OBJECTIVES: Existing studies evaluating the accuracy of heparin-binding protein for the diagnosis of sepsis have been inconsistent. We conducted a systematic review and meta-analysis to assess the totality of current evidence regarding the utility of heparin-binding protein to diagnose sepsis in patients with presumed systemic infection. DATA SOURCE: PubMed, Embase, the China National Knowledge infrastructure, and WangFang electronic database were searched from inception to December of 2019. STUDY SELECTION: Two independent reviewers identified eligible studies.

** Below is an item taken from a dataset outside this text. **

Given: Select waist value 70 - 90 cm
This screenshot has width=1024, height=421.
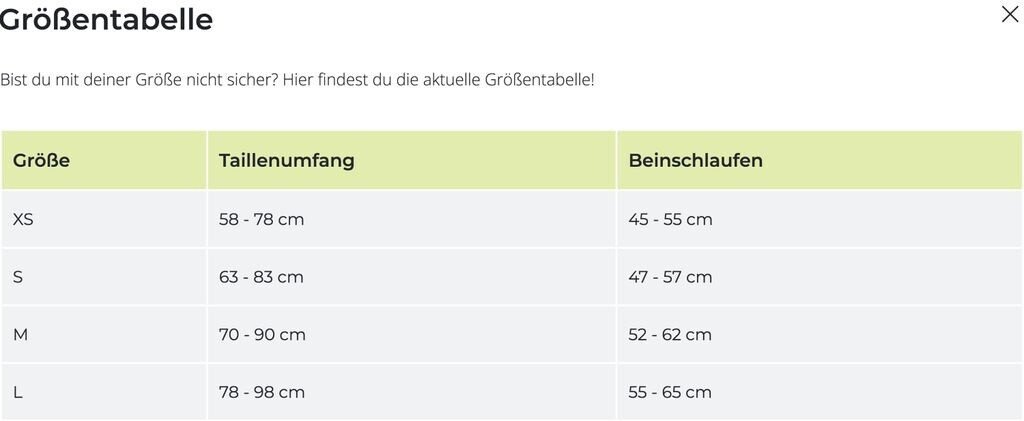Looking at the screenshot, I should click(x=262, y=335).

Cohort and case-control studies, which measured serum levels of heparin-binding protein among adult patients with suspected sepsis, were eligible for inclusion. DATA EXTRACTION: Two reviewers independently extracted data elements from the selected studies. A bivariate random-effects meta-analysis model was used to synthesize the prognostic accuracy measures. Risk of bias of studies was assessed with Quality Assessment of Diagnostic Accuracy Studies 2 tool. DATA SYNTHESIS: We identified 26 studies with 3,868 patients in the meta-analysis. Heparin-binding protein had a pooled sensitivity of 0.85 (95% CI, 0.79-0.90) and a pooled specificity of 0.91 (95% CI, 0.82-0.96) for the diagnosis of sepsis. There was low heterogeneity between the studies (I2 = 12%), and no evidence of publication bias was detected. Heparin-binding protein had a higher sensitivity and specificity when compared with procalcitonin (0.75 [95% CI, 0.62-0.85] and 0.85 [95% CI, 0.73-0.92]) as well as C-reactive protein (0.75 [95% CI, 0.65-0.84] and 0.71 [95% CI, 0.63-0.77]). Serial measurements of heparin-binding protein also showed that heparin-binding protein levels rose significantly at least 24 hours before a diagnosis of sepsis. CONCLUSIONS: The diagnostic ability of heparin-binding protein is favorable, demonstrating both high sensitivity and specificity in predicting progression to sepsis in critically illpatients. Future studies could assess the incremental value that heparin-binding protein may add to a multimodal sepsis identification and prognostication algorithm for critically illpatients.